Mooresville, N.C. - Lowe's, the nation's No. 2 appliance chain, said second-quarter net earnings fell 19 percent to $759 million due to the weak economy and soft demand for home-improvement products.
Sales for the three months, ended July 31, slipped 4.6 percent to $13.8 billion, and comp-store sales declined 9.5 percent, the company reported.
"Wavering consumer confidence, unseasonable weather in core markets, and restrained customer spending compared to last year's fiscal stimulus-aided results led to lower-than-expected sales in the second quarter," chairman/CEO Robert Niblock said. "Cautious consumers remain reluctant to take on discretionary projects until signs of economic improvement are more evident."
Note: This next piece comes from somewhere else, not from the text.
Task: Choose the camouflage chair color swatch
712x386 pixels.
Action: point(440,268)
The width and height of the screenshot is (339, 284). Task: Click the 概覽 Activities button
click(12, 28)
In response to the challenging economic environment, the No. 2 home-improvement chain will cut back next year's new store openings to between 35 and 45, which added a pretax charge of $48 million for the quarter.
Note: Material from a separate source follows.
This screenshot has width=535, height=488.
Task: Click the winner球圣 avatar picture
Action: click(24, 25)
Despite weak sales, Lowe's gained market share and achieved "reasonable earnings" during the quarter due to sound execution, disciplined inventory management and solid expense control, Niblock said.
Although customer traffic is stabilizing, he said, and indicators suggest that a bottoming in housing and the broader economy is underway, Lowe's is projecting comp-store declines of 6 percent to 10 percent for the current quarter and is maintaining a "cautious outlook" for second-half sales.
Lowe's opened 18 stores through July 31, bringing its store count to 1,688 locations in the United States and Canada.